Various tests revealed that the boy’s short stature was not due to any health concerns. (Being in the first percentile does not mean a child has a growth or weight problem.)
After much consideration, Robert and his wife chose to give their son human growth hormone, at a cost of roughly $3,000, before meeting their insurance deductible.
“We decided to put him on it for the social issues,” Robert said. “We wanted to help him grow, and felt that the reward was worth the risk.”
Well-heeled parents eager to give their children every advantage are demanding human growth hormone prescriptions for their kids, a trend one pediatrician dubbed “cosmetic endocrinology.” Some moms and dads are turning to the injections for medical reasons, though the majority of children deemed short for their age don’t have a medical condition that hinders growth.
Many parents are are just looking to prevent bullying or jumpstart an athletic or modeling career.
“All the rich kids are on them,” one mom, who asked to remind anonymous, told The Post.
“There are some parents who are forcing them on their kids … A lot of parents are like, ‘Oh he’s only going to be 5 feet, 7 inches, that’s bad!’”
Dr. Eric Ascher, a family medicine physician at Lenox Hill Hospital on the Upper East Side, said there are myriad reasons why parents may opt to give their kids hormone shots, but “desire for looks is more often what we’re treating versus health.”
“It’s thought, ‘If I place my child on growth hormones, then they can be the star football player, or have more muscles to be more attractive.’”
Ascher noted that the practice has become increasingly common since 2003, when the Food and Drug Administration approved using human growth hormone to treat children with short stature of an unknown cause.

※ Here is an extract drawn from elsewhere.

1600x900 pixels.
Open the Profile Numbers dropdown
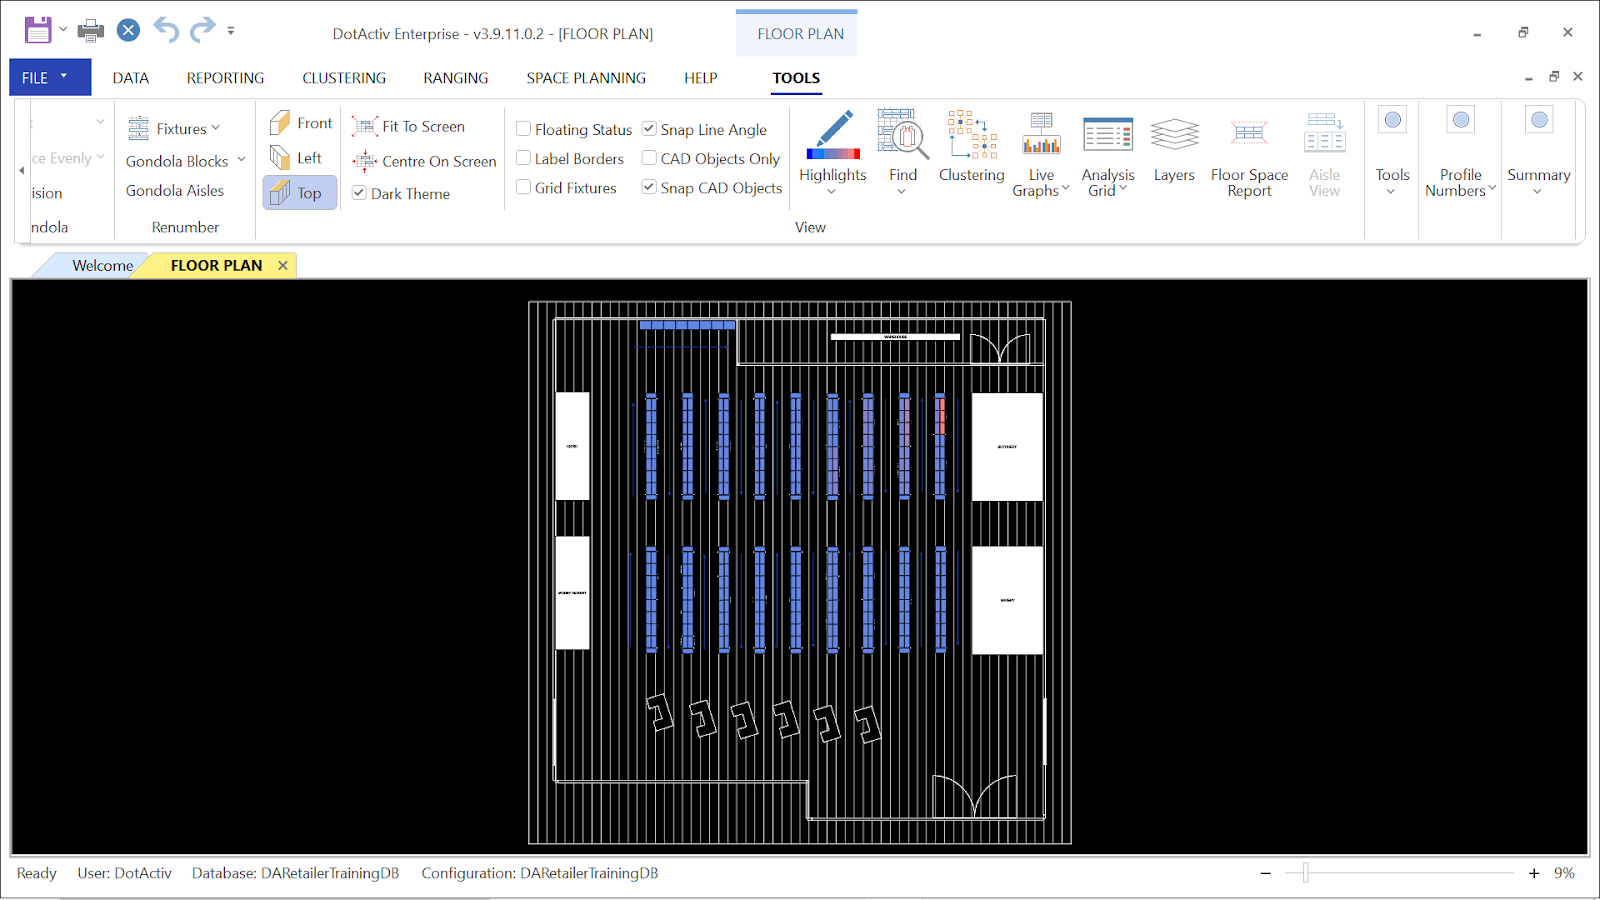[1460, 183]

It is also reportedly popular in China.
But, he cautions, there are drawbacks to this procedure.
“It’s giving the child a negative social message at a young age,” Ascher said, adding that side effects can include an increased risk of heart issue down the line.
But Robert has no regrets.
His son has sprouted up to 4 feet, 8 inches in 14 months and seems more confident.
“He’s grown at a very good rate and presumably from that medicine,” Robert said.
A stay-at-home mom in her mid-40s who lives in a tony suburb 30 minutes north of Manhattan is hoping for similar results for her son, age 10.
Kids at school tease him and call him “Tiny Tim,” so she recently started him on growth hormone, after X-rays of his hands and wrists signaled GH deficiency.
“He was like, ‘Mommy, it’s torture,’” she said. “I said to my son, ‘Feel lucky that mommy can give this to you. Daddy and I aren’t going to let you suffer.’”
She added, “Right now, it’s looking like he’ll be 5’4 when he’s done growing, but if I can help my child not be 5’4, I’m going to.”